(Stored items)
--- --- ---

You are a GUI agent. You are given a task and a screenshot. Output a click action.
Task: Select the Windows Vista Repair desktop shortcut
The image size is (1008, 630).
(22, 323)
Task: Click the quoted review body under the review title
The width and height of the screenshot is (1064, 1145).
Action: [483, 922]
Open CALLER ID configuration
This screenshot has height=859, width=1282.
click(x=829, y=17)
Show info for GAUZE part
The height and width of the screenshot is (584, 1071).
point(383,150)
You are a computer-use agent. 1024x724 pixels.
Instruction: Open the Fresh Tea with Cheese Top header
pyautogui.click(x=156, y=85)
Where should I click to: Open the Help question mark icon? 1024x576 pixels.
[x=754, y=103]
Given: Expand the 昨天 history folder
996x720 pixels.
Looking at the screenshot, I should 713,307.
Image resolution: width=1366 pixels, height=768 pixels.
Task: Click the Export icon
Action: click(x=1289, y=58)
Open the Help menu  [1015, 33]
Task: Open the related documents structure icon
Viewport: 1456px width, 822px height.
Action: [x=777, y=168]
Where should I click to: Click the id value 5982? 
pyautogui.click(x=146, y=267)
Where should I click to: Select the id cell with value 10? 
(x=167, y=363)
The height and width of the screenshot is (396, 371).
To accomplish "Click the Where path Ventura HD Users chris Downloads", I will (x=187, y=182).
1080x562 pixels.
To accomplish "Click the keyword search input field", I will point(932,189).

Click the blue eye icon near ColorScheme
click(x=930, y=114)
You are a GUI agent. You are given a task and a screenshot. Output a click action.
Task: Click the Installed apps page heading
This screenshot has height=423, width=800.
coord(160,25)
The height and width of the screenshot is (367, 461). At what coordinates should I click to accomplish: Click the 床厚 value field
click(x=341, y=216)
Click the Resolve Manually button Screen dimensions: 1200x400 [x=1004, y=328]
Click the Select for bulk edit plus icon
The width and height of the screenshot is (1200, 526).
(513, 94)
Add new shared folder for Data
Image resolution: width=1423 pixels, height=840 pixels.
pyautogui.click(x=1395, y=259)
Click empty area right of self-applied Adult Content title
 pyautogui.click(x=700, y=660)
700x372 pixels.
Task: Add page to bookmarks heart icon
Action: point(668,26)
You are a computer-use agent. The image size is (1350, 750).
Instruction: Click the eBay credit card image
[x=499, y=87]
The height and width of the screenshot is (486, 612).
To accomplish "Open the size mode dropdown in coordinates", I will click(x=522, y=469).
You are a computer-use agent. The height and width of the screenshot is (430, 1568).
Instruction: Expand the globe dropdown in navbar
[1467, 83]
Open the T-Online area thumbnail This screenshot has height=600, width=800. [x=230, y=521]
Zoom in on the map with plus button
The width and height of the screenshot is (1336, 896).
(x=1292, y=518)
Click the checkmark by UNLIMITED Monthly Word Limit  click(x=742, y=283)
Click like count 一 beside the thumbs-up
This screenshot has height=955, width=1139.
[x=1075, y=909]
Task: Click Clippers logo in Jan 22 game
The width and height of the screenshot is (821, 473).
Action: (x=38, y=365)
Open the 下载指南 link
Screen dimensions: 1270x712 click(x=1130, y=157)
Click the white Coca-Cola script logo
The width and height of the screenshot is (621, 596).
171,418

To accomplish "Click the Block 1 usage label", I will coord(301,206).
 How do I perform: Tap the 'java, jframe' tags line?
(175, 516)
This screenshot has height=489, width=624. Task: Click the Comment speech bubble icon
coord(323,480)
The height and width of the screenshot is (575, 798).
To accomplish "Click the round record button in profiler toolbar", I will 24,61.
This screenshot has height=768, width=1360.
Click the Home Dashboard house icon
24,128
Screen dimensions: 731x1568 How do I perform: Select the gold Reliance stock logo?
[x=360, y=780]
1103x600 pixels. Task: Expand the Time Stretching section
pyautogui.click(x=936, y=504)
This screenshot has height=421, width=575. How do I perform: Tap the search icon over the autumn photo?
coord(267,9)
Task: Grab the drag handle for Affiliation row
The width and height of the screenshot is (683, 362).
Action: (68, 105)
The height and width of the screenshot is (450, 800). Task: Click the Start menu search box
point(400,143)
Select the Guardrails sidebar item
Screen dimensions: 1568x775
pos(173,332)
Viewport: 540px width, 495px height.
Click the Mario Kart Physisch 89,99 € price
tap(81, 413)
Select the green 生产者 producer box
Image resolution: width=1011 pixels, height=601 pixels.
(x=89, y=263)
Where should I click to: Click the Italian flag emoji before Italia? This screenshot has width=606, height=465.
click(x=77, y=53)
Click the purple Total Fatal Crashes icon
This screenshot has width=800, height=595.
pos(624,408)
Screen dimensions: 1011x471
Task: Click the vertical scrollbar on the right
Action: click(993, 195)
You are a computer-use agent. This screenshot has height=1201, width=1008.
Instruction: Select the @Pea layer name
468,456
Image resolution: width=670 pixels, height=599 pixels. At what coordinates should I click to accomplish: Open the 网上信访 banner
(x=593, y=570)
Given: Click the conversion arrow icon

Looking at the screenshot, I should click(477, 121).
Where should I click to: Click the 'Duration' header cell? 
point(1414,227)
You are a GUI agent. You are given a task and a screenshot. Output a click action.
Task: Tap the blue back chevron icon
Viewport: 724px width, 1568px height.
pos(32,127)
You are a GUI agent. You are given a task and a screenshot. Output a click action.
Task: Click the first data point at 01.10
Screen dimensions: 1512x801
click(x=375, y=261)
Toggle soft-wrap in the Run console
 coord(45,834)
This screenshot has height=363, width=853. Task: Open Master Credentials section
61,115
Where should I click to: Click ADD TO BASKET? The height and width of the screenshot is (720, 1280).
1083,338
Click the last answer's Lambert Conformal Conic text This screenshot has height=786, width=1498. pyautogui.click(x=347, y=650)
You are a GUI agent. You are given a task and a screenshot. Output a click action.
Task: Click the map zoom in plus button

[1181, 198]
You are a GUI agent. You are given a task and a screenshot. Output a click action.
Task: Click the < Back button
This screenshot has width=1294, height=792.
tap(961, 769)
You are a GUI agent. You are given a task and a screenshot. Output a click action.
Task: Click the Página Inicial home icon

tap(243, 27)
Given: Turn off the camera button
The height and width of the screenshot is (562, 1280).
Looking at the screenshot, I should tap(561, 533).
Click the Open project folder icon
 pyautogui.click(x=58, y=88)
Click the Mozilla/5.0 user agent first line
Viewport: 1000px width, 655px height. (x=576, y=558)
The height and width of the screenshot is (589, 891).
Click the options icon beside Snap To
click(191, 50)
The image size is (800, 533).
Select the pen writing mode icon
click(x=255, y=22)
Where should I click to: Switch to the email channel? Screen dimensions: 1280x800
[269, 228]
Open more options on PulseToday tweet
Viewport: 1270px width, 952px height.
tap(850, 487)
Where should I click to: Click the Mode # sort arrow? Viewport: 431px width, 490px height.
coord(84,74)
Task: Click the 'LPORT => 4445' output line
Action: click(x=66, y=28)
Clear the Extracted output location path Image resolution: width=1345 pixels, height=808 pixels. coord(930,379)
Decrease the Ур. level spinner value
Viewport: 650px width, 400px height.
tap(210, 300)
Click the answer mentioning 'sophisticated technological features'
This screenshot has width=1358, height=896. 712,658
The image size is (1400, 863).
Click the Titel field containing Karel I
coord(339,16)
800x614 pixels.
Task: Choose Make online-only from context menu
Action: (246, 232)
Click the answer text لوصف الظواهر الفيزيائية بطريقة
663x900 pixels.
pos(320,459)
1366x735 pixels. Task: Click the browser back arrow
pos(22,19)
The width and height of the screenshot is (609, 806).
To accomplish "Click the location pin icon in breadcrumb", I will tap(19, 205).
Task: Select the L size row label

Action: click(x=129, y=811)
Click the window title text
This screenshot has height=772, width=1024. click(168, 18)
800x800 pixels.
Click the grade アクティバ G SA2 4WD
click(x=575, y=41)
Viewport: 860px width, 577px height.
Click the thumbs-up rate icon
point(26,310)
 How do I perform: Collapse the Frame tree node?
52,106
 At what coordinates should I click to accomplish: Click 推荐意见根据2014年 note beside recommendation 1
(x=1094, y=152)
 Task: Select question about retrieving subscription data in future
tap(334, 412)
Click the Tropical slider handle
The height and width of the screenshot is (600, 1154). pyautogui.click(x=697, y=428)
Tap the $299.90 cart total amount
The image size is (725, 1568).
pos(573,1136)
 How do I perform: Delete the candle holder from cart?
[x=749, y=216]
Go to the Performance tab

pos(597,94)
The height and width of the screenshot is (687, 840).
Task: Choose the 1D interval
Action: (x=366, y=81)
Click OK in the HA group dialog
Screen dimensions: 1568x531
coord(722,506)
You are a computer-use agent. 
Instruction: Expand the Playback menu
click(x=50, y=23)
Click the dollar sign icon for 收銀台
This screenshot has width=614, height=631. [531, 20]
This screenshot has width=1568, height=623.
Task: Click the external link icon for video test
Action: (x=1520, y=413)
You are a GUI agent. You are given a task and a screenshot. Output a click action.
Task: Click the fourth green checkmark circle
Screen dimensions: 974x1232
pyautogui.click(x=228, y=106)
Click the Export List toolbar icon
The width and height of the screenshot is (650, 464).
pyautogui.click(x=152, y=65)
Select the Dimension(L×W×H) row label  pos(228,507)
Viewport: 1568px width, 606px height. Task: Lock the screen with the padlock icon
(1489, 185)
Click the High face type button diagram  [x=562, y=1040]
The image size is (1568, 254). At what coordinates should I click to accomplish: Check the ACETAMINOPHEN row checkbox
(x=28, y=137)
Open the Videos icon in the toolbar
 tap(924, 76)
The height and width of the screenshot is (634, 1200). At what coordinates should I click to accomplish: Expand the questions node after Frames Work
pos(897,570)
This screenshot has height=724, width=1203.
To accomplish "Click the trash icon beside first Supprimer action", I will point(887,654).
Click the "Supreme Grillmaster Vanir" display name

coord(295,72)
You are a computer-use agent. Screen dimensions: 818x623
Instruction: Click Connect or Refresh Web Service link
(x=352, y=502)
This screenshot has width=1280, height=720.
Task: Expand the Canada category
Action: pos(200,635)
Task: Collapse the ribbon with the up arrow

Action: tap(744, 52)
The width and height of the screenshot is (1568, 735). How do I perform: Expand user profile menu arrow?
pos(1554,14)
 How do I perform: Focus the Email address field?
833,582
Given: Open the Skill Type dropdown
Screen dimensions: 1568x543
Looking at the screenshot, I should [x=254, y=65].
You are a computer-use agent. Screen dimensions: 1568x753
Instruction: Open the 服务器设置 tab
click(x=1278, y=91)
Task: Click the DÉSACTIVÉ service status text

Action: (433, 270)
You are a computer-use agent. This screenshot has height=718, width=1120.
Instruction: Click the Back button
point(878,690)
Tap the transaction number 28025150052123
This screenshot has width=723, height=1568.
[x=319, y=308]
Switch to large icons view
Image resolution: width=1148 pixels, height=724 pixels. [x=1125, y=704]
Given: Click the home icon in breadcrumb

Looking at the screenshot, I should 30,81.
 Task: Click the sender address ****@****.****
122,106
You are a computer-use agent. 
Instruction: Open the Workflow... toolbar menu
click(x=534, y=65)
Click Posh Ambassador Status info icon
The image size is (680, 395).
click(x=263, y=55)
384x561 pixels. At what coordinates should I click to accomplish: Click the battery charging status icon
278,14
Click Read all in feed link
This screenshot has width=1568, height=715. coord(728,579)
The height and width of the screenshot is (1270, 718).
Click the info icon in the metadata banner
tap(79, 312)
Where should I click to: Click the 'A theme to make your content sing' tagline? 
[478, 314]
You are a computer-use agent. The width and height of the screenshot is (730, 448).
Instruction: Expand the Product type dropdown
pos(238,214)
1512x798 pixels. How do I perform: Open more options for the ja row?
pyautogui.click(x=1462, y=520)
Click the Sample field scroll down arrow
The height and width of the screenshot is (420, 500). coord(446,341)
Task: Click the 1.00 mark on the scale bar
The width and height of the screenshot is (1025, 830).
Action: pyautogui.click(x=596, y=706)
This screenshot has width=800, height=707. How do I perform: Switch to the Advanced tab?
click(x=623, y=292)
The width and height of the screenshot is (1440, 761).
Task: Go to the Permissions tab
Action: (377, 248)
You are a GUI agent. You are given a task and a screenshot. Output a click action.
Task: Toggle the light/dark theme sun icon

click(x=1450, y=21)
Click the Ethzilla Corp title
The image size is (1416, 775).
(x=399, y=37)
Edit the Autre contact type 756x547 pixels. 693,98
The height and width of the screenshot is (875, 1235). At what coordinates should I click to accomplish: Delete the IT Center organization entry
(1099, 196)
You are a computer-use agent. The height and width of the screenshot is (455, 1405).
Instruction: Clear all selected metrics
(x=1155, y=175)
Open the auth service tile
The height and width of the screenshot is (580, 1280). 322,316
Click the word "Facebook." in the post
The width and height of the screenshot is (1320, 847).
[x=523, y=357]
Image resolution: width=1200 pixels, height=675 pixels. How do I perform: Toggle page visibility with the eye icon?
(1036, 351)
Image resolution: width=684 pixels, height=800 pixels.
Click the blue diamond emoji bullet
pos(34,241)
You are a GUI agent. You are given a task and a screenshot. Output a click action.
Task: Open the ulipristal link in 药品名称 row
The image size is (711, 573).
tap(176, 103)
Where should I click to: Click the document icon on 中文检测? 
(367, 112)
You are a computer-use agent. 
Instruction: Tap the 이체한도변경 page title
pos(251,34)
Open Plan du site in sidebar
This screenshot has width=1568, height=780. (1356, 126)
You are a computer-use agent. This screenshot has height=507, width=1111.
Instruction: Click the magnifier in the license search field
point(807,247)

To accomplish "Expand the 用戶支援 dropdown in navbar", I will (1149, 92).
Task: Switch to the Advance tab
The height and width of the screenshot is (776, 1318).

--- --- ---

**Task instructions**
Exactly the lines from the start of the entries through the one bearing "Task: Click the quoted" are to be output, with both ends included.

**Solved exercise**
You are a GUI agent. You are given a task and a screenshot. Output a click action.
Task: Select the Windows Vista Repair desktop shortcut
The image size is (1008, 630).
(22, 323)
Task: Click the quoted review body under the review title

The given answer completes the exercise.